Le «trou de la sécu» est ainsi un mythe, puisqu’il a été créé artificiellement par le patronat et les gouvernements successifs dans le but de saboter la sécurité sociale, par les exonérations de charges (dont les dernières en date sont les exonérations des heures supplémentaires) et le non reversement de taxes sur les alcools et tabacs. Le «trou» annoncé représente 12 milliards d’euros, quand les dettes de l’État à la sécu représentent 25 milliards d’euros, et que les exonérations, qu’il ne compense qu’en partie, représentent 28 milliards d’euros chaque année. Largement de quoi combler un «trou» qui n’est que la faillite organisée de la sécu par l’État !

Organisons-nous pour lutter
Ce sont essentiellement les exonérations de «charges» qui ont permis aux capitalistes de voler toujours plus aux travailleuses et aux travailleurs. Les patrons étaient obligés de rendre jusque-là par ce biais une part de ce qu’ils volaient (le profit) pour alimenter les caisses de retraites, de sécurité sociale, d’assurance chômage. Ce principe a été conquis en 1945, comme concession d’un patronat discrédité par sa collaboration avec l’occupant nazi pour prévenir toute éventualité révolutionnaire dans un contexte de guerre froide, alors que le mouvement ouvrier était à l’apogée de sa force.

Depuis lors, le patronat n’a eu de cesse de récupérer le fruit de ces concessions forcées, en profitant de l’affaiblissement du mouvement ouvrier.

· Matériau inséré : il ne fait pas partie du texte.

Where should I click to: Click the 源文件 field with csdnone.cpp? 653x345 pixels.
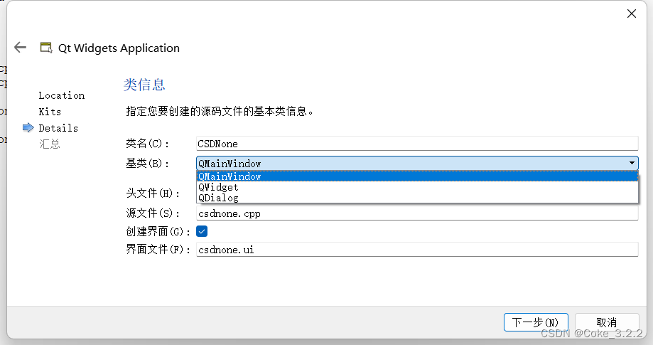(x=417, y=213)
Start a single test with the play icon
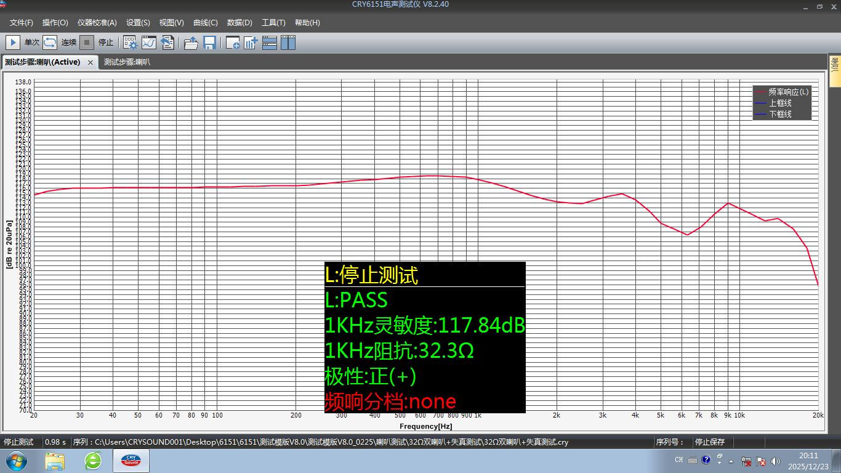The height and width of the screenshot is (473, 841). coord(12,42)
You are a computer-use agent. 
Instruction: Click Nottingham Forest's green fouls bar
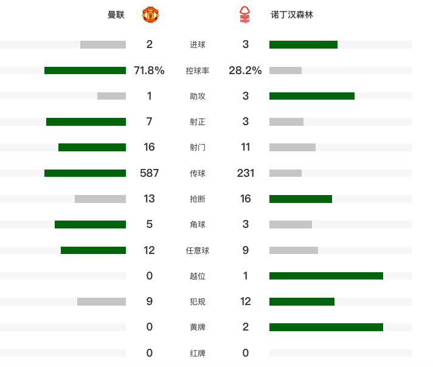(x=302, y=301)
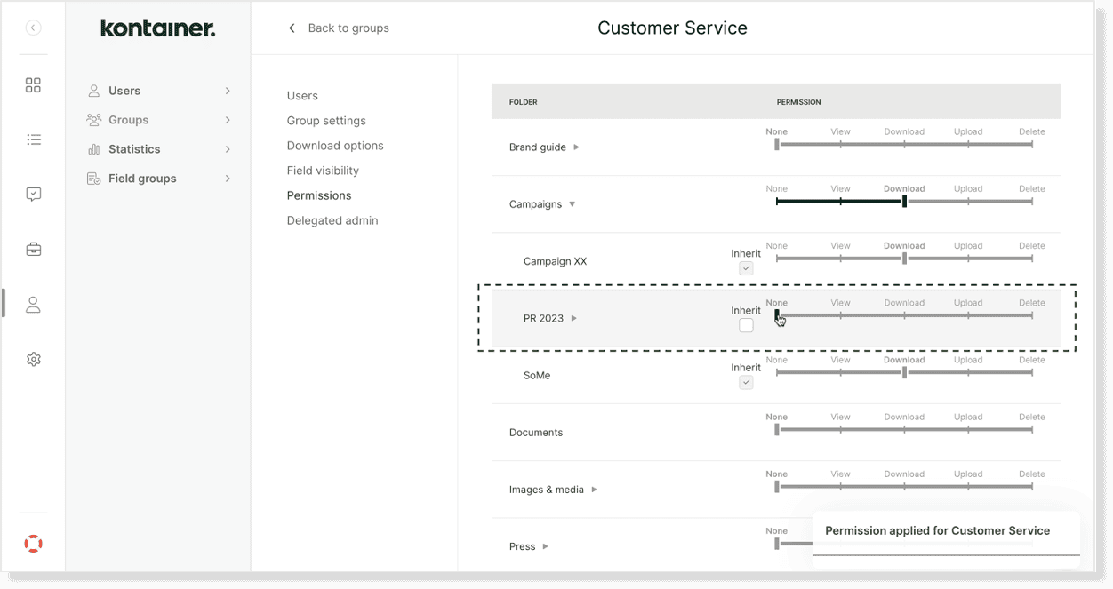Set Documents permission slider to Upload

968,430
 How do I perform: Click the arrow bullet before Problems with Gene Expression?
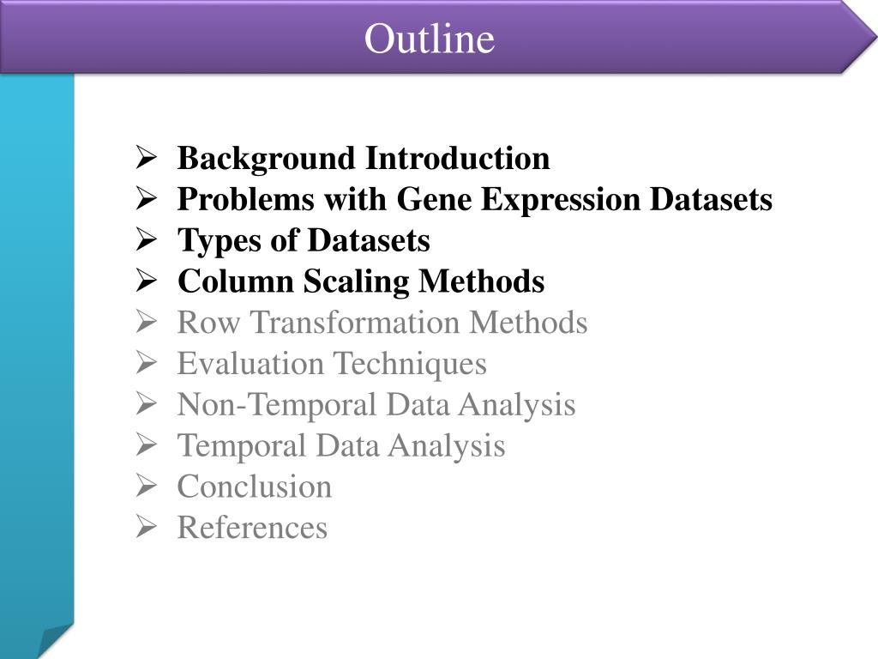(144, 200)
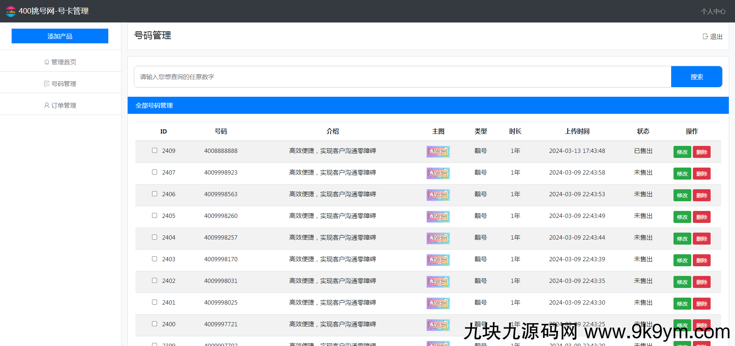This screenshot has height=346, width=735.
Task: Select the checkbox for ID 2405
Action: [154, 216]
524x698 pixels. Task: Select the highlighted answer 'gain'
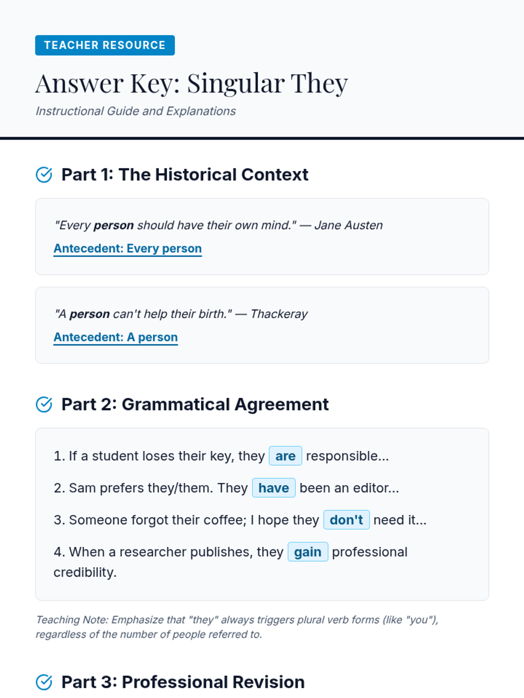(x=307, y=552)
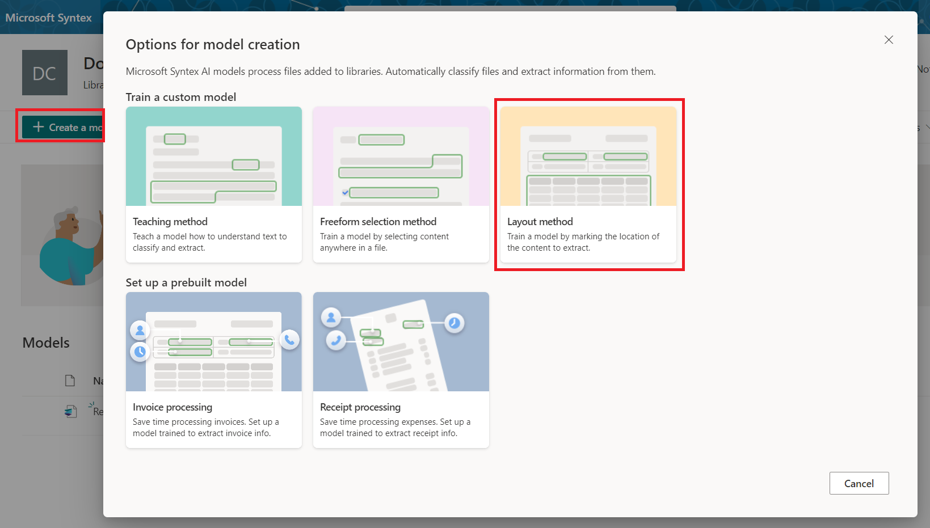The image size is (930, 528).
Task: Select the Layout method title text
Action: tap(540, 222)
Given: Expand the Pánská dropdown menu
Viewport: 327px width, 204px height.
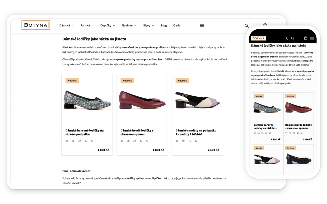Looking at the screenshot, I should coord(87,26).
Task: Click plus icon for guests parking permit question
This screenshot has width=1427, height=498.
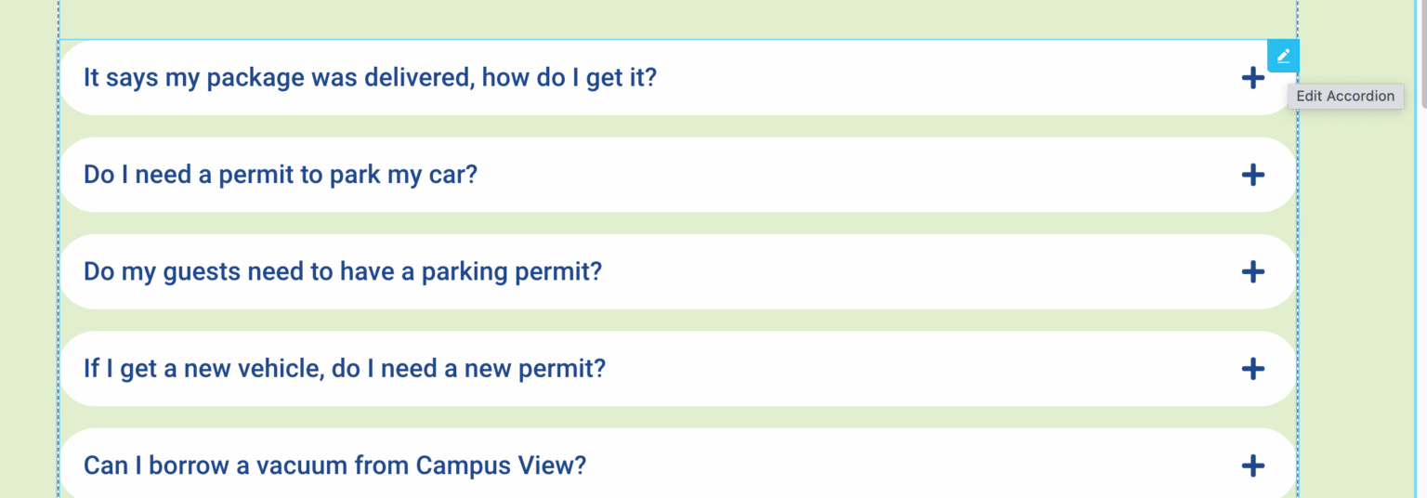Action: tap(1252, 271)
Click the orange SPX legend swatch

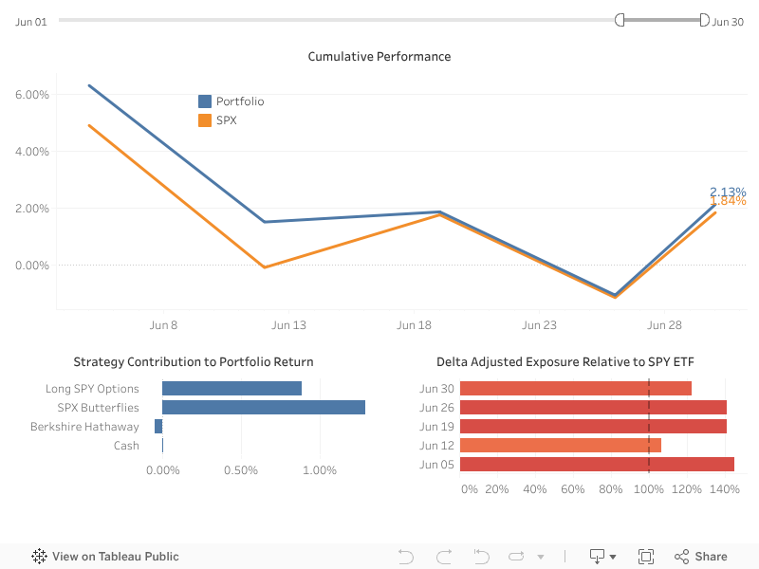point(204,120)
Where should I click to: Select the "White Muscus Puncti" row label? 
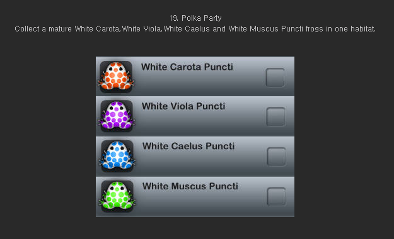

La généralisation de la grève en Mai 68 et la crainte d’une situation révolutionnaire ont conduit à d’autres concessions temporaires, sous la forme de fortes augmentations de salaires après les accords de Grenelle, dans le but d’acheter un retour au calme. Ces augmentations ont été rapidement compensées par le biais de l’inflation, la hausse des prix permettant de récupérer d’une main ce qu’ils avaient fait mine de rendre de l’autre. La caisse noire de l’UIMM (fédération patronale de la métallurgie affiliée au MEDEF), découverte récemment et dont le montant dépasse 168 millions, qui vise à soutenir financièrement les patrons face aux grèves (mais aussi à «fluidifier les relations sociales» sous forme de corruption de politiciens et de bureaucrates syndicaux), montre la volonté de la bourgeoisie de défendre ses intérêts de classe.

Face à cette volonté organisée, les bonnes habitudes des origines du mouvement ouvrier se sont perdues (caisse de grève, solidarité de classe…), sous l’effet de l’idéologie dominante visant à détruire toute solidarité chez les exploité-e-s. Mais les exploiteurs, bien organisés pour défendre leurs intérêts, nous rappellent si besoin était que la lutte de classes est bel et bien une réalité, et que nous avons tout intérêt à nous organiser nous aussi et à être solidaires, à lutter pour l’abolition du salariat.